Task requirements:
Put the lines of the records below, from the line containing "Select the Grabación" up to and including the line containing "Click the user avatar with", into a JSON list of strings with one string per line, leaving out blank lines.

Dataset records:
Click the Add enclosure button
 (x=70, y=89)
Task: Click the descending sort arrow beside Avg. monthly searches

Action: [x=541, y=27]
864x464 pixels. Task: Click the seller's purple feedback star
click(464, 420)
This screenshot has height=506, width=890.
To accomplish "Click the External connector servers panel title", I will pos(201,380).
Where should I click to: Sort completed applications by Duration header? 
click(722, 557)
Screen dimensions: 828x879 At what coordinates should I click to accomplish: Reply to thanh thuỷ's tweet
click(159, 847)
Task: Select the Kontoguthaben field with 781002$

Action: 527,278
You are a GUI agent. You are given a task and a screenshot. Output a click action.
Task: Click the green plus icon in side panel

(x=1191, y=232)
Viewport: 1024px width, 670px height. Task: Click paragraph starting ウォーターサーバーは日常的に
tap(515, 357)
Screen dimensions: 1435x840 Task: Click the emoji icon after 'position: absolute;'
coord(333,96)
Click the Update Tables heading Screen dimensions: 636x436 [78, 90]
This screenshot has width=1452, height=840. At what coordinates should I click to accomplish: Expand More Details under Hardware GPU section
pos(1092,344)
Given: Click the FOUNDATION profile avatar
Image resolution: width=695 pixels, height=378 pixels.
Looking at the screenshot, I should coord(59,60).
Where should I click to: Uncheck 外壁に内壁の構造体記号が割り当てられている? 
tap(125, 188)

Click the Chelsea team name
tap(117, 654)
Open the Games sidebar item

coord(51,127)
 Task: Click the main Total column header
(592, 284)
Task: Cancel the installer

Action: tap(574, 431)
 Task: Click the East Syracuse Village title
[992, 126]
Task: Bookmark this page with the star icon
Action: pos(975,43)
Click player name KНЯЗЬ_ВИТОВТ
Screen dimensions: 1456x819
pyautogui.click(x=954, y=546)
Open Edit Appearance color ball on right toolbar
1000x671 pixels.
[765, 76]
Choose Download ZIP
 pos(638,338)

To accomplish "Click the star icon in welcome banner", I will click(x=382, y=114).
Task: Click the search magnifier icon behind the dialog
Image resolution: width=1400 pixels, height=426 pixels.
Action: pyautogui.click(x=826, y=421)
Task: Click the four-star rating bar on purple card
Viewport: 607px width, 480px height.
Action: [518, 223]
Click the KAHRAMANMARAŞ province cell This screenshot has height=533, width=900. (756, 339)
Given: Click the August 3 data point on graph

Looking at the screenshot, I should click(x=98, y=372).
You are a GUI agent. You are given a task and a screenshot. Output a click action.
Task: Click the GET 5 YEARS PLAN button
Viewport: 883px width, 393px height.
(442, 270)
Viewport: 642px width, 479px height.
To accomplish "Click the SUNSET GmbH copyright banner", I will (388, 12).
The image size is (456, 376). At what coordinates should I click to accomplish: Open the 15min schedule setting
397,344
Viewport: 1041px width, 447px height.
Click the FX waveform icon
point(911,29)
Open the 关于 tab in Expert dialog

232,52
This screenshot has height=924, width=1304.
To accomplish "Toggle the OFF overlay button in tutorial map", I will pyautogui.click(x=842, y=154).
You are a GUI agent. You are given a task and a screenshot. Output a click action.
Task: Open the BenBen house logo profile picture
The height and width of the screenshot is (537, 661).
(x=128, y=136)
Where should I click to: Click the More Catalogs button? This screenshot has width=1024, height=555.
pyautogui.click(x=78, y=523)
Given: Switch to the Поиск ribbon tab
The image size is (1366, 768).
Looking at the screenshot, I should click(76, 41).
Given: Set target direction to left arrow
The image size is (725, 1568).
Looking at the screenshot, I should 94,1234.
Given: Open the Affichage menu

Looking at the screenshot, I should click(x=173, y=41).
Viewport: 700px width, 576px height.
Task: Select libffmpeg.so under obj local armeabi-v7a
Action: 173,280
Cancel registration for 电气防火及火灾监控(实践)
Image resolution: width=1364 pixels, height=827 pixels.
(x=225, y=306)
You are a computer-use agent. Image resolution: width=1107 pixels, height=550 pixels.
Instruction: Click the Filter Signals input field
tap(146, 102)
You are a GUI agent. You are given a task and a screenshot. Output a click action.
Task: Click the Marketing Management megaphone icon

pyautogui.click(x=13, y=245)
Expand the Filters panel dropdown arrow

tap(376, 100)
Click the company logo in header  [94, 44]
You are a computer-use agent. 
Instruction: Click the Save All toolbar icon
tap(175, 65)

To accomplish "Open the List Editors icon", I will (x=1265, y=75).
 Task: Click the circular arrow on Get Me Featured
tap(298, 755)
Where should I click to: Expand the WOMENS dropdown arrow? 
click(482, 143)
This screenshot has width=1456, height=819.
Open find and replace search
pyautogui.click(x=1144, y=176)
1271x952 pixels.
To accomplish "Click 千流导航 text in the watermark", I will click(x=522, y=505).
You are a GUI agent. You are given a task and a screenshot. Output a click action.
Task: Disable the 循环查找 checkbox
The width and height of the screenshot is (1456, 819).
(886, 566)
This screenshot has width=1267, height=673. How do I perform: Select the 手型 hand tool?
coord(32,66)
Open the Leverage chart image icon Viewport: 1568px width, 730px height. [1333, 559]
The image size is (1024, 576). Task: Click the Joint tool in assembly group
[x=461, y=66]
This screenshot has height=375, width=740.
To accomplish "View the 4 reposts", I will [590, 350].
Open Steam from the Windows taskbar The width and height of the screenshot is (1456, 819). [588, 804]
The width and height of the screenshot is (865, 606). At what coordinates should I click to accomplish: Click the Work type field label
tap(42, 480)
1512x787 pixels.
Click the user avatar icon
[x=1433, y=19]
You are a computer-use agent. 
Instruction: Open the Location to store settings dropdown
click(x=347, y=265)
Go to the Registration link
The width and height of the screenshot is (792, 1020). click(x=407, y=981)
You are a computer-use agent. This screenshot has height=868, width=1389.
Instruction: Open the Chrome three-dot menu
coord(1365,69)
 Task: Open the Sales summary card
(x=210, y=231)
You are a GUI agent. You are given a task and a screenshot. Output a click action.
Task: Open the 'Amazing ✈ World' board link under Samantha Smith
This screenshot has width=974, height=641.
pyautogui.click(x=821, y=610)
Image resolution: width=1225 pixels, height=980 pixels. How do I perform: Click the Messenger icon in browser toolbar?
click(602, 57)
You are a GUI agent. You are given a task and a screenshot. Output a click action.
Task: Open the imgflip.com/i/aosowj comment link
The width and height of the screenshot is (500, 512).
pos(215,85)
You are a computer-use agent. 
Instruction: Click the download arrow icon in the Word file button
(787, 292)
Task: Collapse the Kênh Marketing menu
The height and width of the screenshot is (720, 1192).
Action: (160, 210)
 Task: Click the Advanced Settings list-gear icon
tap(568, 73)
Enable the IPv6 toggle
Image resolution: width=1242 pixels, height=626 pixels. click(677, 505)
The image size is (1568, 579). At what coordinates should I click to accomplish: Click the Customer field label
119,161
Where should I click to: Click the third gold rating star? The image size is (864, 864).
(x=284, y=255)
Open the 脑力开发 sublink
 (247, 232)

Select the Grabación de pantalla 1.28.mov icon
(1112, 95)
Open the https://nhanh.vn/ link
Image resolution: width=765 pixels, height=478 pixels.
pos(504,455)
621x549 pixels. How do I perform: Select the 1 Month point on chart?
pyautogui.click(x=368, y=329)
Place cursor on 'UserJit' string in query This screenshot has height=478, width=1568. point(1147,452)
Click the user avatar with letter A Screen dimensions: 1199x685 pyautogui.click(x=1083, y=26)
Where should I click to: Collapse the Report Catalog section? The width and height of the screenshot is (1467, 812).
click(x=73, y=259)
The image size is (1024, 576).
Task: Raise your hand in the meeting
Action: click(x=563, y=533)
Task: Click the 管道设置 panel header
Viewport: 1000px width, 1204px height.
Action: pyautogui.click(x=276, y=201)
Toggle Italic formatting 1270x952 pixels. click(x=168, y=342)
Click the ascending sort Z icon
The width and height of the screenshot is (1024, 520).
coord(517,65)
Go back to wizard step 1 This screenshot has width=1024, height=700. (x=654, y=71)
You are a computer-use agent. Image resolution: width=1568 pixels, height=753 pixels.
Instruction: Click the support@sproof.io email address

Result of this exercise:
[
  "Select the Grabación de pantalla 1.28.mov icon",
  "(1112, 95)",
  "Open the https://nhanh.vn/ link",
  "Image resolution: width=765 pixels, height=478 pixels.",
  "pos(504,455)",
  "621x549 pixels. How do I perform: Select the 1 Month point on chart?",
  "pyautogui.click(x=368, y=329)",
  "Place cursor on 'UserJit' string in query This screenshot has height=478, width=1568. point(1147,452)",
  "Click the user avatar with letter A Screen dimensions: 1199x685 pyautogui.click(x=1083, y=26)"
]